Single by Donatan and Cleo

from the album Hiper/Chimera
- Released: 4 November 2013
- Recorded: 2013
- Studio: Gorycki & Sznyterman Studio, Kraków
- Genre: Folk; hip hop; R&B;
- Length: 3:10
- Label: Urban Rec
- Composer: Witold Czamara
- Lyricist: Joanna Klepko
- Producer: Donatan

Donatan singles chronology
| "Z samym sobą" (2012) | "My Słowianie" (2013) | "Cicha woda" (2014) |

Cleo singles chronology
|  | "My Słowianie" (2013) | "Cicha woda" (2014) |

Music video
- "My Słowianie" on YouTube

Eurovision Song Contest 2014 entry
- Country: Poland
- Artists: Donatan and Cleo
- Languages: Polish, English
- Composer: Witold Czamara
- Lyricist: Joanna Klepko

Finals performance
- Semi-final result: 8th
- Semi-final points: 70
- Final result: 14th
- Final points: 62

Entry chronology
- ◄ "Jestem" (2011)
- "In the Name of Love" (2015) ►

Song presentation
- file; help;

Official performance video
- "My Słowianie" (Final) on YouTube

= My Słowianie =

2013 song by Donatan and Cleo

"My Słowianie" (English: We Slavs), also known as "My Słowianie – We Are Slavic", is a song by Polish record producer Donatan and singer Cleo. It was released on 4 November 2013 as a digital download. The song reached number two in the Polish Airplay Chart. It at the Eurovision Song Contest 2014 in Copenhagen, Denmark, where it reached 14th place overall. The performance generated mild controversy for its suggestive elements.
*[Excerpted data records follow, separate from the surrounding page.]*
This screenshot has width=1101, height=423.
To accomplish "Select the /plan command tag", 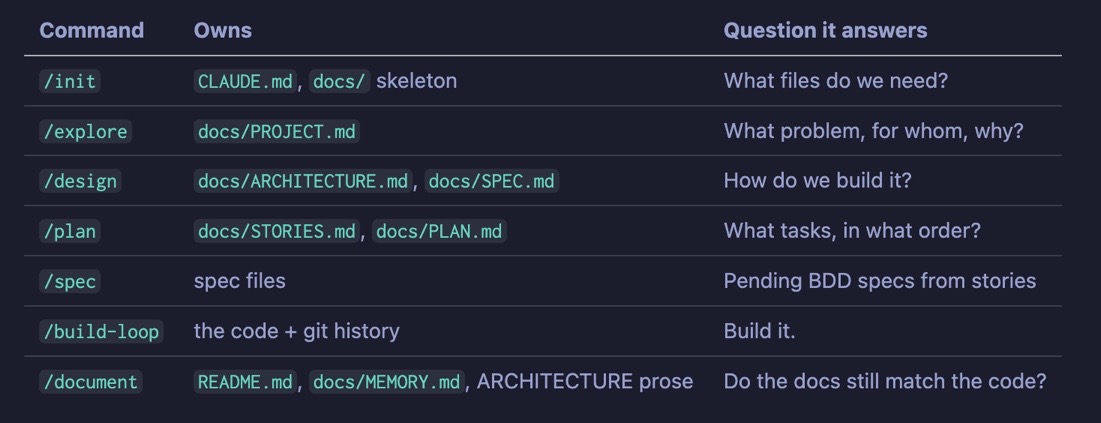I will 70,231.
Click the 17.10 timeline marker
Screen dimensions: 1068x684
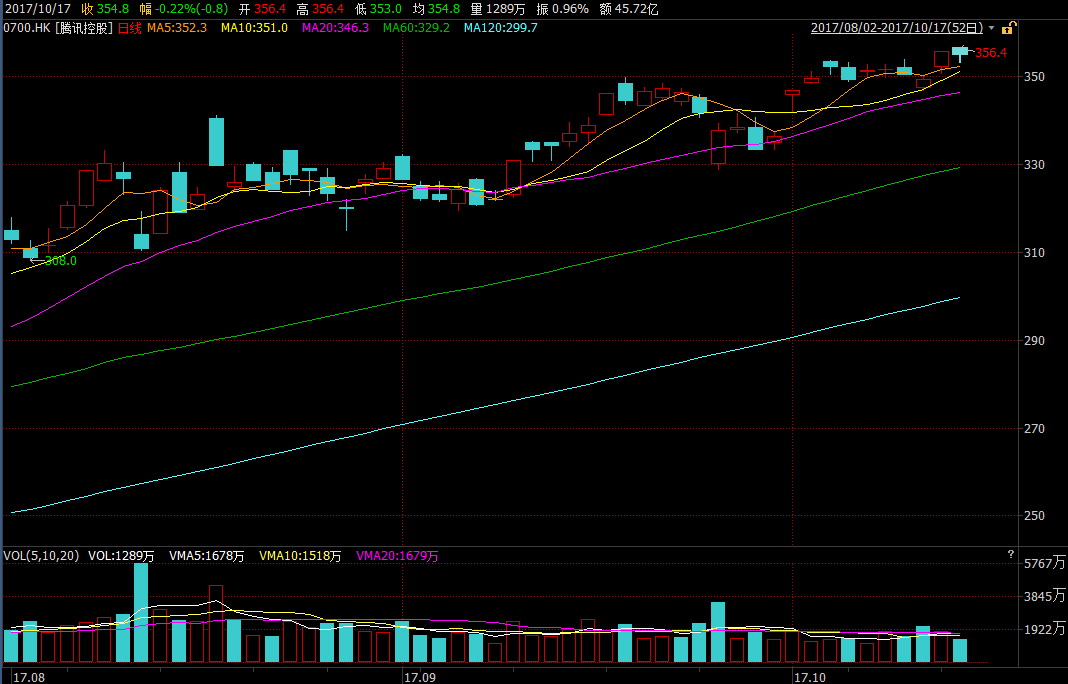[x=809, y=677]
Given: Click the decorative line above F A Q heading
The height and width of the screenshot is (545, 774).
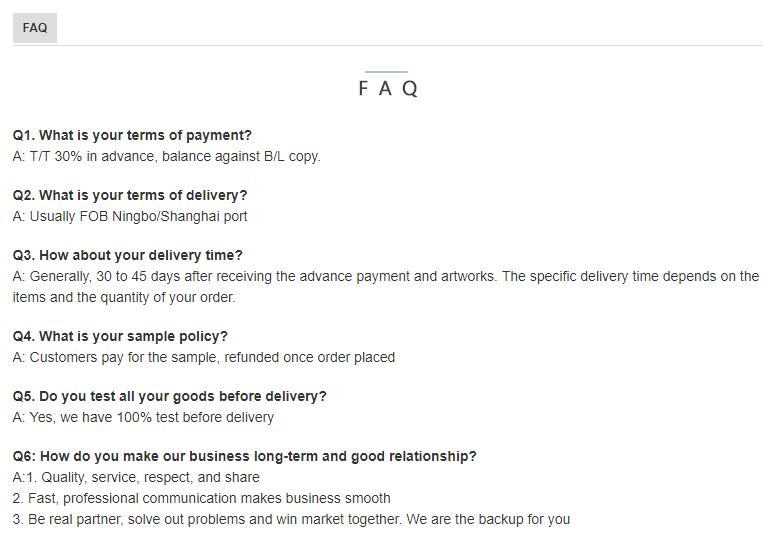Looking at the screenshot, I should 387,72.
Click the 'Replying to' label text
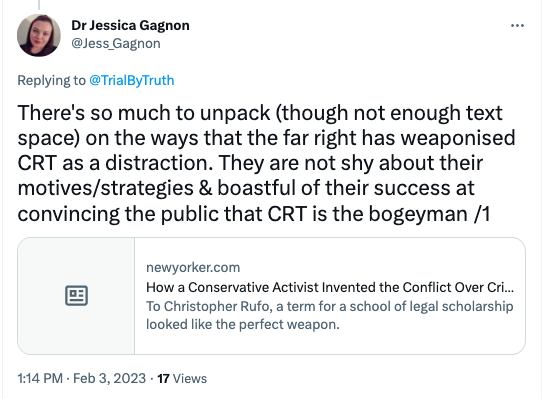The height and width of the screenshot is (399, 542). [52, 80]
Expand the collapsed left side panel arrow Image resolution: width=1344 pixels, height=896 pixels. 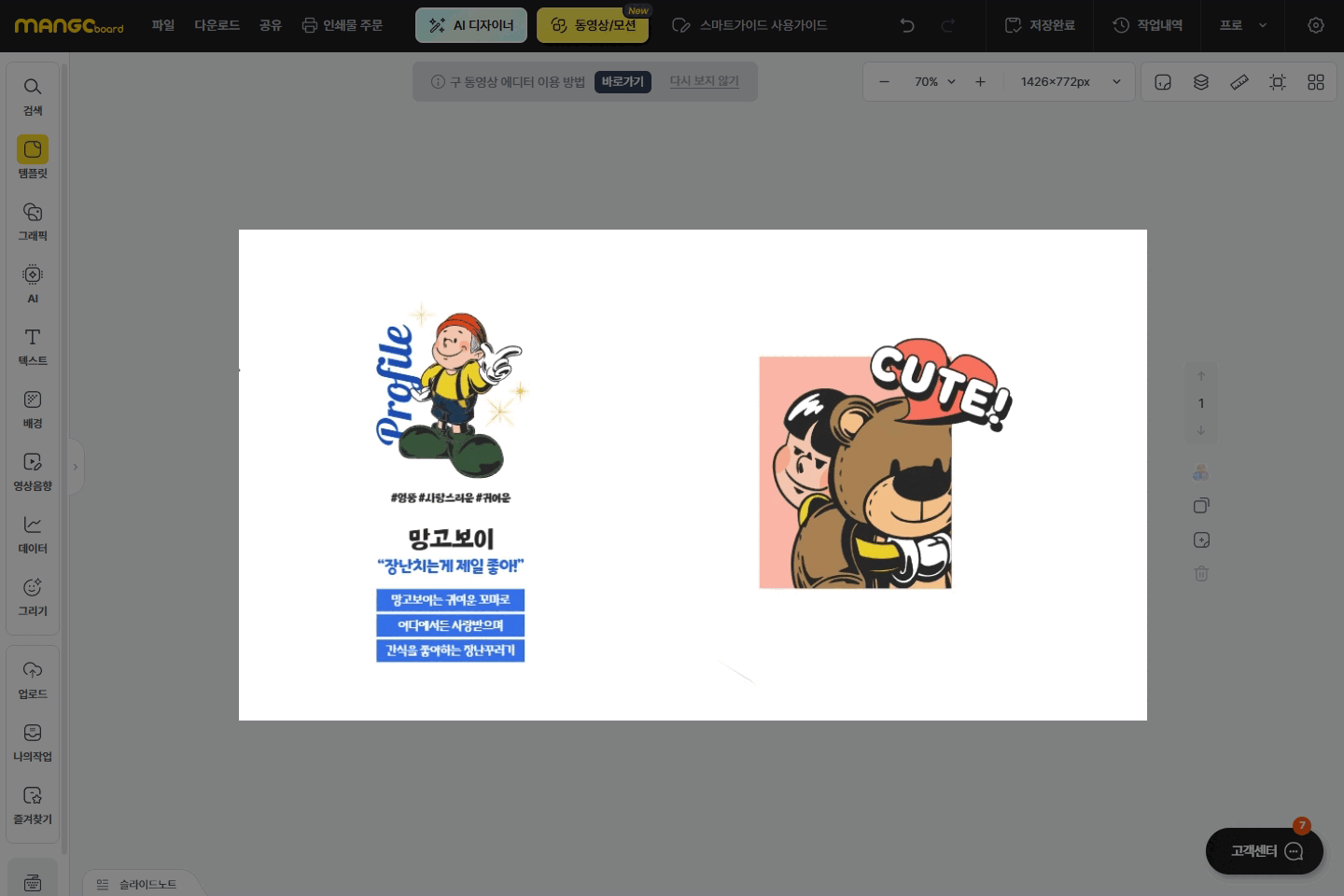click(x=76, y=467)
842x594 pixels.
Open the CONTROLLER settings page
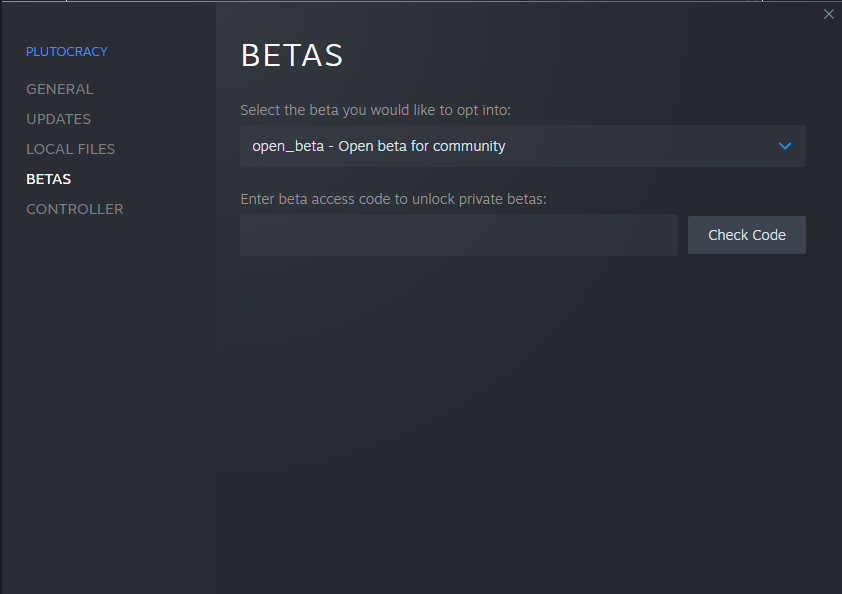pyautogui.click(x=75, y=209)
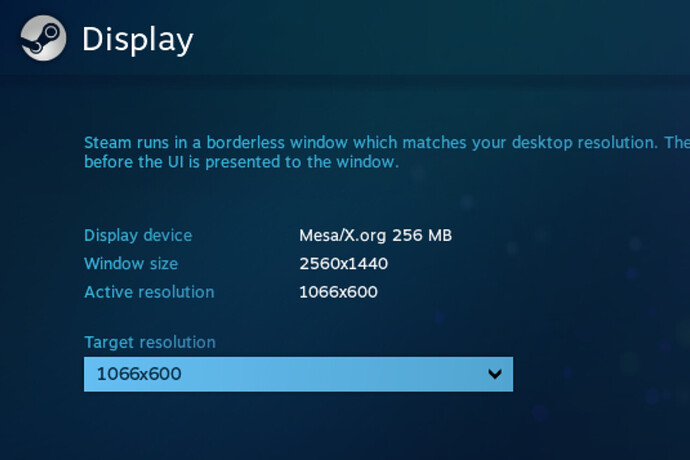Click the dropdown chevron arrow
690x460 pixels.
click(x=495, y=374)
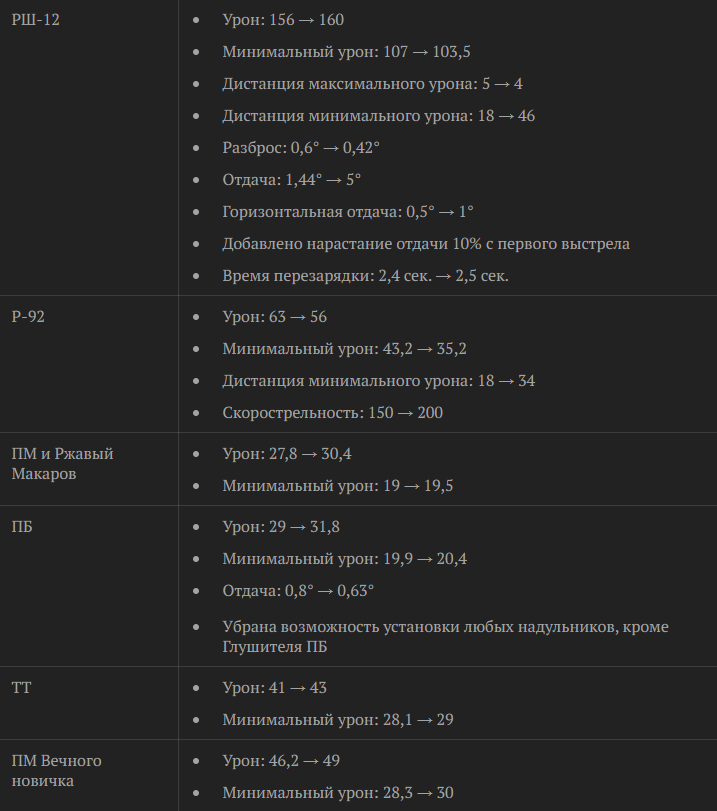Click the line Урон: 156 → 160
Viewport: 717px width, 811px height.
283,20
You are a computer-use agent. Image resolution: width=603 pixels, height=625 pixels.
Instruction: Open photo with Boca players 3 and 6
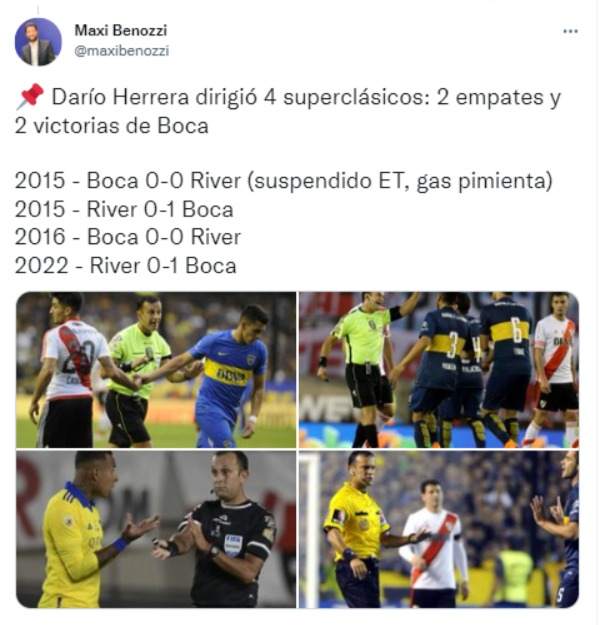coord(439,370)
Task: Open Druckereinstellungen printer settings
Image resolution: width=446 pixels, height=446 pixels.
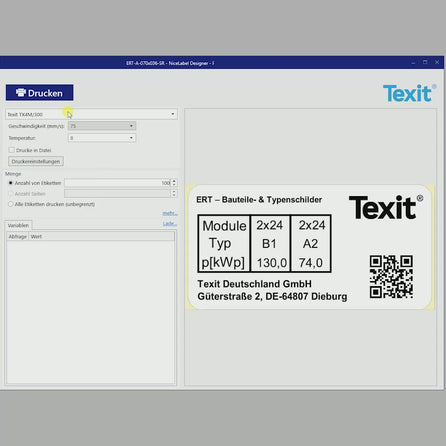Action: coord(36,161)
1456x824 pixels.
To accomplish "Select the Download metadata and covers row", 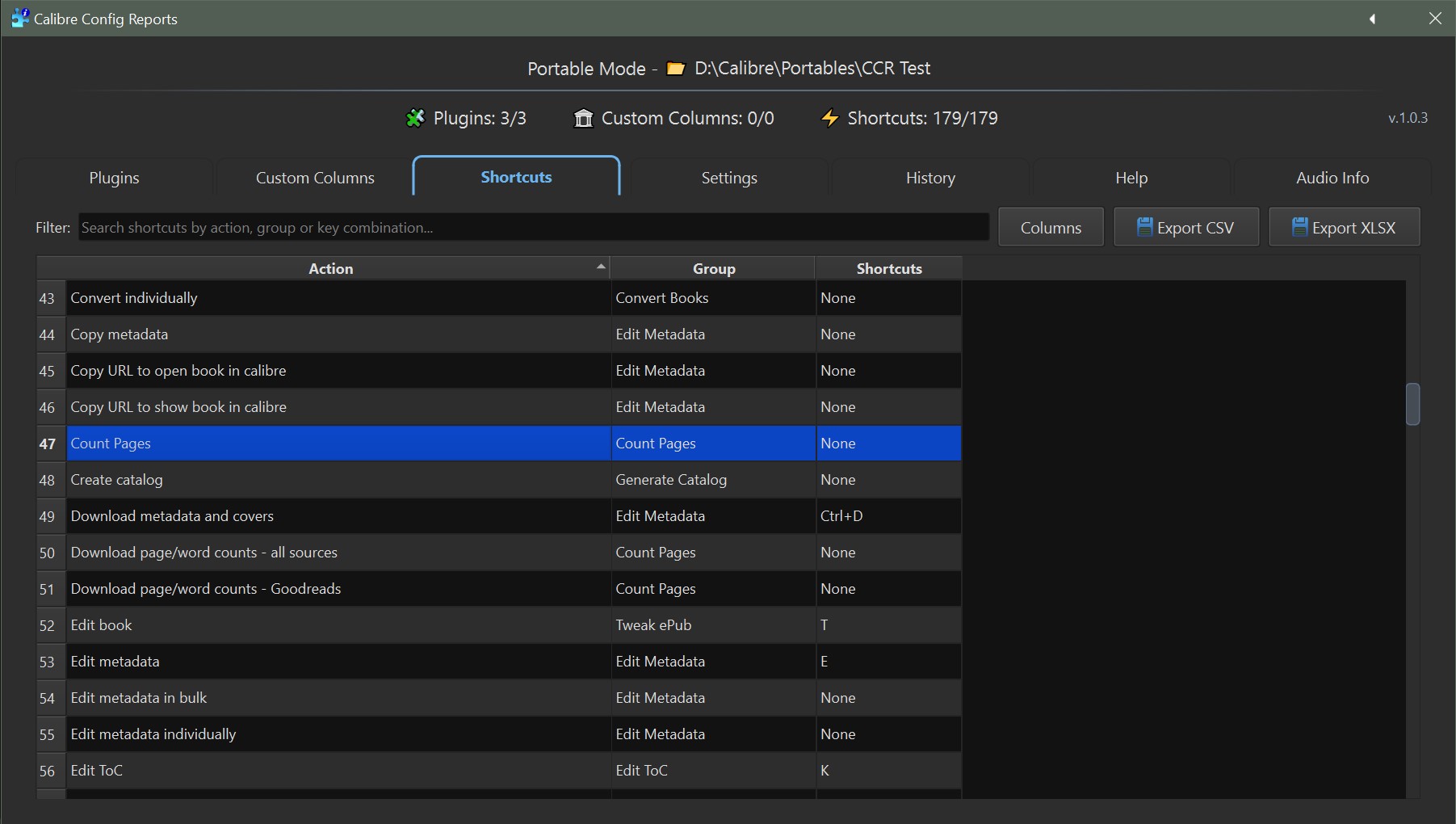I will click(339, 516).
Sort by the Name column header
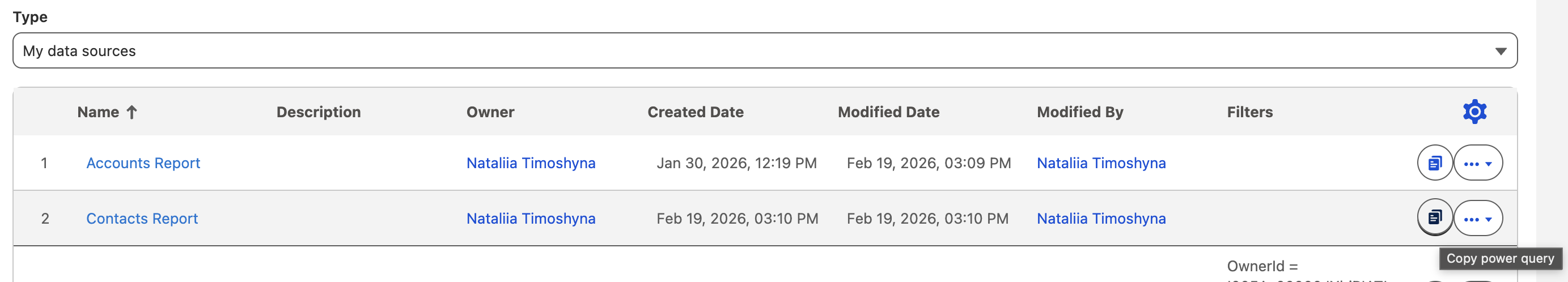This screenshot has height=282, width=1568. [x=99, y=113]
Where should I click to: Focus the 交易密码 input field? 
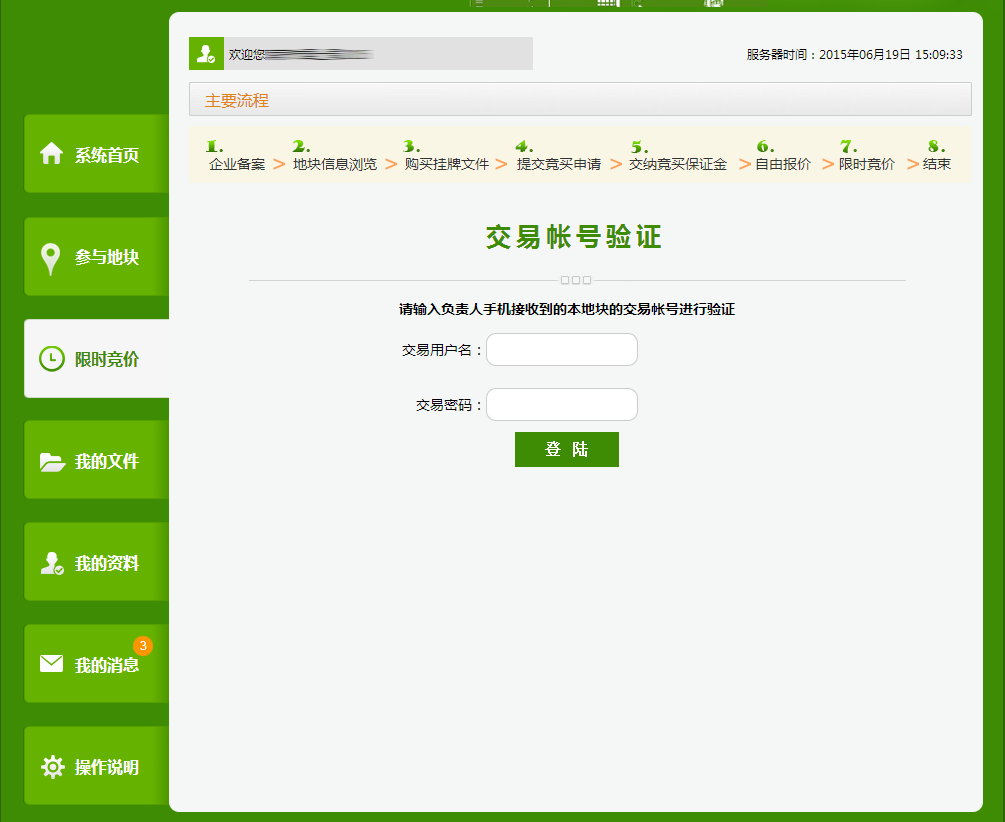561,405
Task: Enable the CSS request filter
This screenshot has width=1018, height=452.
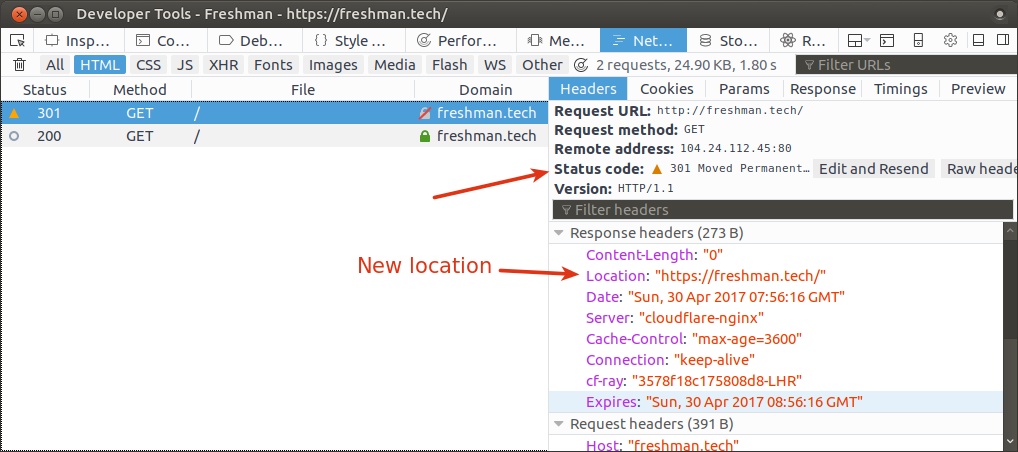Action: (148, 65)
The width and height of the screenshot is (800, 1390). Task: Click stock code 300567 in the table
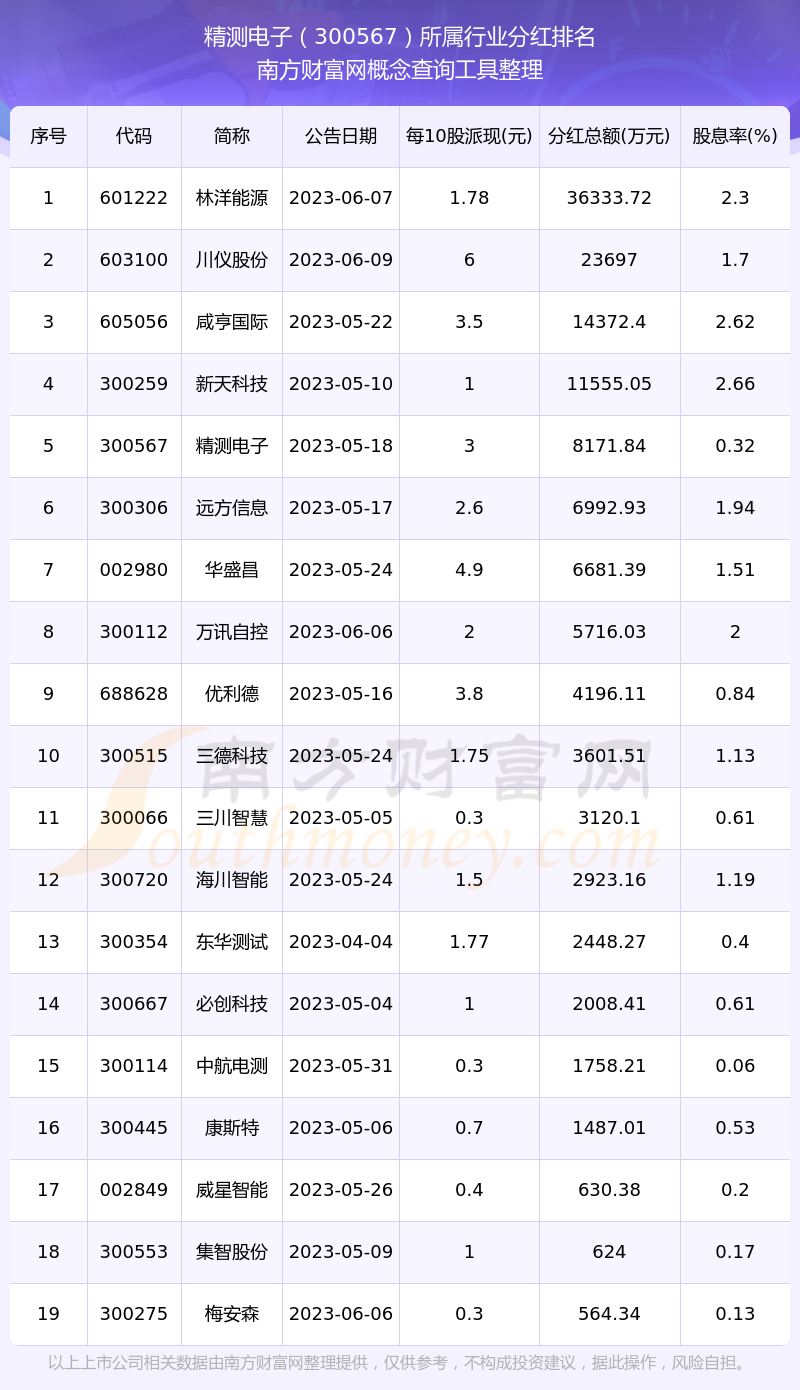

== Background and release ==
The song was a parody of Polish stereotypes, aimed at internal conservatism and external images of Poland as being backwards and behind-the-times.

It was recorded in Kraków Gorycki & Sznyterman. Mixing and mastering was done by the Delight band member Jarosław "Jaro" Baran. The song is available in two versions; the Polish as "My Słowianie" and the English as "Slavic Girls" that was prepared for international music TV channels. "Slavic Girls" was played e.g. in Austria, Germany, Hungary and the UK.

The song was performed in a mix of these two languages at Eurovision. However, Donatan, who acts as the producer of the song, was not on stage at the event.

== Music video ==
The music video was released on 4 November 2013 and was directed by Piotr Smoleński. The video was shot in the Museum of Agriculture (Muzeum Rolnictwa) in Ciechanowiec. The video features the Song and Dance Ensemble of the Warsaw University, "Warszawianka".

The video hit 15 million views on YouTube in less than three weeks. In May 2014, the music video received more than 44 million views for the Polish version and about 6 million views for its English version (together on VEVO and official Eurovision profile on YouTube), so "My Słowianie" became the most popular Eurovision song in history according to Internet views.

The video stars model Kamila Smogulecka who is also known as Luxuria Astaroth.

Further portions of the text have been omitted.